# Freerider Elements replaced



## Legbacon (Jan 20, 2004)

I was down at the LBS today looking for some Freerider Elements and they didn't have any. Can't order because apparently they are being replaced with the Freerider ELC. The shop does not plan to bring the new shoes in, here's why.


----------



## OldGringo (Oct 2, 2015)

My wife would literally fall down laughing if I came home with those shoes. Guess I'm too old and not nearly cool enough to be the target market.


----------



## greddyvox (Jun 23, 2011)

I'm actually considering those too, when they are out. Don't like the garish colors either, but the weatherproofing is a big deal to me. Sharpie the whole shoe maybe?


----------



## Legbacon (Jan 20, 2004)

I ordered the old Freerider Elements from Chainreaction. I hope by the time they are worn out Five Ten hires a designer who is not a $hithead idiot.


----------



## OldGringo (Oct 2, 2015)

You can actually spray paint a shoe. Who knew?


----------



## beefmagic (Sep 17, 2005)

I have the old elements in an understated black and gray. Not sure why five ten doesn't offer each model in a basic black. Would seem to make economic sense. Those new ones look ridiculous.


----------



## Legbacon (Jan 20, 2004)

I can see the new ones being blown out cheap after a while. The young guys at the lbs didn't like em either.


----------



## HPIguy (Sep 16, 2014)

For anyone interested, the old Elements are on markdown for $87.92 at fiveten's site, and you get another 20% off right now using the FF20 coupon code, bringing the total to $70.34. And ground shipping is free.


----------



## Legbacon (Jan 20, 2004)

No free shipping to Canada. They use a courier, and CRC mails em. If you are merican stock up.


----------



## Appalachian (Apr 12, 2006)

HPIguy said:


> For anyone interested, the old Elements are on markdown for $87.92 at fiveten's site, and you get another 20% off right now using the FF20 coupon code, bringing the total to $70.34. And ground shipping is free.


Thanks!
I just picked up the lime grey vxi elements for $55.20 shipped!


----------



## LinkyPinky87 (Aug 19, 2015)

spewing they dont ship to australia....


----------



## Legbacon (Jan 20, 2004)

Well, I tested my new old Elements last night. It wasn't raining but my feet got soaked from the numerous large puddles. The water just went in the tops, but at least my feet were warm. I propped them up by a baseboard heater and they are dry and ready to go this AM.


----------



## vikb (Sep 7, 2008)

Got a new-ish pair of Elements on the go and a new-ish pair of Impact Lows to back them up.

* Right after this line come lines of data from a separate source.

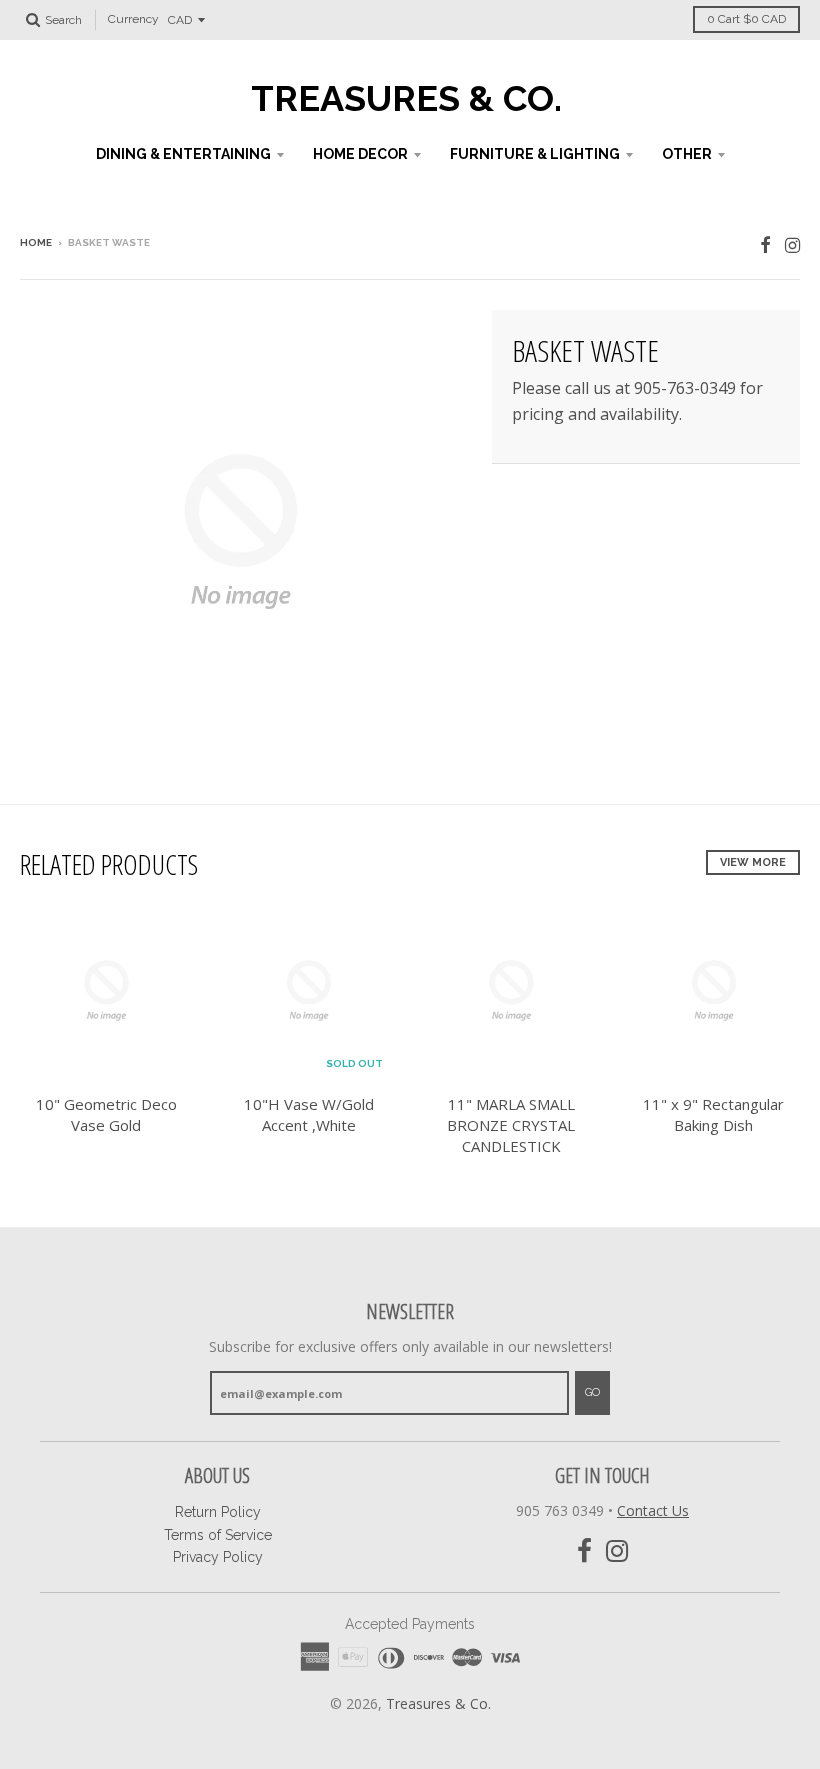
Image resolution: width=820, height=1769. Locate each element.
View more (753, 862)
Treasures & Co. (406, 98)
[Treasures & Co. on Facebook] (765, 244)
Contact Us (653, 1510)
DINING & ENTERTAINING (183, 154)
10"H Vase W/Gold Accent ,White (309, 1114)
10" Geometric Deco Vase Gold (106, 1114)
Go (592, 1392)
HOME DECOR (360, 154)
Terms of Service (218, 1535)
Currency (133, 20)
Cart (746, 19)
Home (36, 242)
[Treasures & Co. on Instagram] (792, 244)
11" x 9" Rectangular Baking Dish (713, 1114)
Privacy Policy (218, 1557)
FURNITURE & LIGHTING (535, 154)
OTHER (687, 154)
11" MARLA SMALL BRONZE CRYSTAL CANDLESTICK (511, 1125)
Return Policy (218, 1512)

Hopefully sanity will prevail by the time they wear out. 

I probably can't wear out the pair of Impact Lows. They are like cockroaches! :eekster:


----------



## OldGringo (Oct 2, 2015)

I'm happy with the grip of my freeriders but always looking for something that might fit better...I'm between sizes. Adidas trail running shoes fit me perfect & I've been reading about their approach shoes with the Terrex sole. Looks like there are two different versions (see images). Anyone tried either or both? Seems like the pattern on the left (one with the red) would be better for gripping the pins.


----------



## Legbacon (Jan 20, 2004)

It looked like Hans Rey was wearing these in a recent video.


----------



## boomslang64 (Feb 18, 2015)

Those new shoes are hilariously awful. I've sort of ruined my Freeriders and need a new pair. Anyone have input on the Freerider Contacts? They look a little less bulky, which is my main complaint with the regular Freerider shoe.


----------



## GRAVELBIKE (Oct 7, 2006)

boomslang64 said:


> Those new shoes are hilariously awful. I've sort of ruined my Freeriders and need a new pair. Anyone have input on the Freerider Contacts? They look a little less bulky, which is my main complaint with the regular Freerider shoe.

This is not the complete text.